Jeudi et vendredi, j’ai flâné. Qui flâne encore dans cette société où tout va vite ? Évidemment que je me demande encore le pourquoi de tout ça, évidemment que je me demande encore si ma vie d’avant à du 2000 à l’heure est la source de tout ça, évidemment que je me dis encore par moments que je suis responsable et que le prix à payer est cher pour comprendre l’importance de prendre du temps pour soi et de se sentir à tout moment alignée (je réserve ce sujet si important de l’alignement et je rajouterai un chapitre sur la joie). On ne saura jamais. Il y a un terrain familial aussi, mais même si je ne saurai jamais, j’en retire des enseignements. J’ai encore du chemin à faire, Xavier va m’aider.
J’ai flâné au bord de la piscine, j’ai fait des petites courses pour ramener plein de surprises aux kids et à maman, et je voulais encore m’acheter quelques petites choses symboliques qui viennent d’endroits que j’aime.
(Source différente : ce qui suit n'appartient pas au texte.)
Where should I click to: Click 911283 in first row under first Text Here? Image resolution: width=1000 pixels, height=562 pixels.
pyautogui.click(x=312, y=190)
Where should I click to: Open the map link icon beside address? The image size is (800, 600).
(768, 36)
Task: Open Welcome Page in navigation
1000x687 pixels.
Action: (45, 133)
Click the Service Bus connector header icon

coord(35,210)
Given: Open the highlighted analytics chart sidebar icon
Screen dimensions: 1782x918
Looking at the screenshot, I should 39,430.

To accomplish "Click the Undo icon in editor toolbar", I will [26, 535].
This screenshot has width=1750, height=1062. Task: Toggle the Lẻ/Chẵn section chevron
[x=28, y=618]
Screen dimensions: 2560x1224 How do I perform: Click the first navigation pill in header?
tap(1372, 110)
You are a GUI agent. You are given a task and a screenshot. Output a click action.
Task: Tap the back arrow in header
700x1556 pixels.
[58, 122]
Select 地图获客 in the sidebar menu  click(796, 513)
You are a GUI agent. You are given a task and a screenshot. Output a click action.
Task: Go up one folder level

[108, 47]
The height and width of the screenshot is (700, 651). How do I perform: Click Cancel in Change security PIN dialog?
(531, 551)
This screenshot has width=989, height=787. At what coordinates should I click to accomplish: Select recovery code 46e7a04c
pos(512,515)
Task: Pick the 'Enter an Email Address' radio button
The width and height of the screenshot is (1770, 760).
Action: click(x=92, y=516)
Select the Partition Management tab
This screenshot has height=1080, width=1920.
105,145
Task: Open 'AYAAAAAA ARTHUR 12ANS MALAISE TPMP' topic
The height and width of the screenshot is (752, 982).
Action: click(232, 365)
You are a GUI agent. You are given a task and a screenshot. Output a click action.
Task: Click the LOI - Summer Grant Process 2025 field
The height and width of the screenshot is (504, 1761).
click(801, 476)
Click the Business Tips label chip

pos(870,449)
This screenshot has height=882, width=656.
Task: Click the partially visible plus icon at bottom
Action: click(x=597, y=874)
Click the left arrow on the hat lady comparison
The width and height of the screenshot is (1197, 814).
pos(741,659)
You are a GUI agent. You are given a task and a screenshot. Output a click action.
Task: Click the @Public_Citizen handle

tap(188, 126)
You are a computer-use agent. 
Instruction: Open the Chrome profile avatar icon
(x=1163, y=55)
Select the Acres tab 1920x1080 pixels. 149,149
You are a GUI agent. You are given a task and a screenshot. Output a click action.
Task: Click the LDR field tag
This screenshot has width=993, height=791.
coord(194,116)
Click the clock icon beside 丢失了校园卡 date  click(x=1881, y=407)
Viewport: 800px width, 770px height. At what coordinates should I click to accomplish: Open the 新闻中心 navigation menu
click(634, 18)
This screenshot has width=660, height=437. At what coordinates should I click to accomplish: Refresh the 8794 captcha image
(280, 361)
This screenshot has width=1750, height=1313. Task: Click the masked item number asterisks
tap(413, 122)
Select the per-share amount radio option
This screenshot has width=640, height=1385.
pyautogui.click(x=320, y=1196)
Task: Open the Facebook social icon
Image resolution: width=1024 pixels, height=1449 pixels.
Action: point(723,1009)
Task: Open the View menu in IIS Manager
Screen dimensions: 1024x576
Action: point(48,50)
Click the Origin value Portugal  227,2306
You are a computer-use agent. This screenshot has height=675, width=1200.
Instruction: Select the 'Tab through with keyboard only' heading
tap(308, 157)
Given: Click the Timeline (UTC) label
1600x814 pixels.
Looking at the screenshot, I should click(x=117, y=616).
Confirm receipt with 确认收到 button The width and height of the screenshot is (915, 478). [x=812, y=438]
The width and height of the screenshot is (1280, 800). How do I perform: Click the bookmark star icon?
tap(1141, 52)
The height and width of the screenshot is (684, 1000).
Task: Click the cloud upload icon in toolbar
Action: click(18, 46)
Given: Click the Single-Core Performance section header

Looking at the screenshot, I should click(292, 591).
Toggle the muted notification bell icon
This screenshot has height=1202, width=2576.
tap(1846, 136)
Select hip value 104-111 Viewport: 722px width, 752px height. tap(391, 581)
C’est fou, c’est comme si j’avais besoin d’un tas de doudous pour la longue route de la chimio… Deux beaux foulards de chez Kuhl and Linscomb, des pyjamas tout doux et un peu mignons de chez Gap, une couverture de chimio de chez Crate and Barrel, une chemise féminine et un peu chaude pour ma chimio.
Et pour les kids, des chouettes vêtements pour Willy, Alex refuse que je lui ramène quoi que ce soit sinon ça vole aux Petits Riens. Et leur fameuse commandes de Chex Mix, Gold Fish, Chili Cheetos and Pink Lemonade. Tous les biscuits secs sont parfaits pour les nausées pendant la chimio (je vous en parlerai dans mon poste sur la première chimio…). Et comme à chaque voyage, du elephant garlic pour maman qu’elle replante et qui fait des fleurs splendides, ainsi que plein d’oléagineux aux épices que nous n’avons pas chez nous.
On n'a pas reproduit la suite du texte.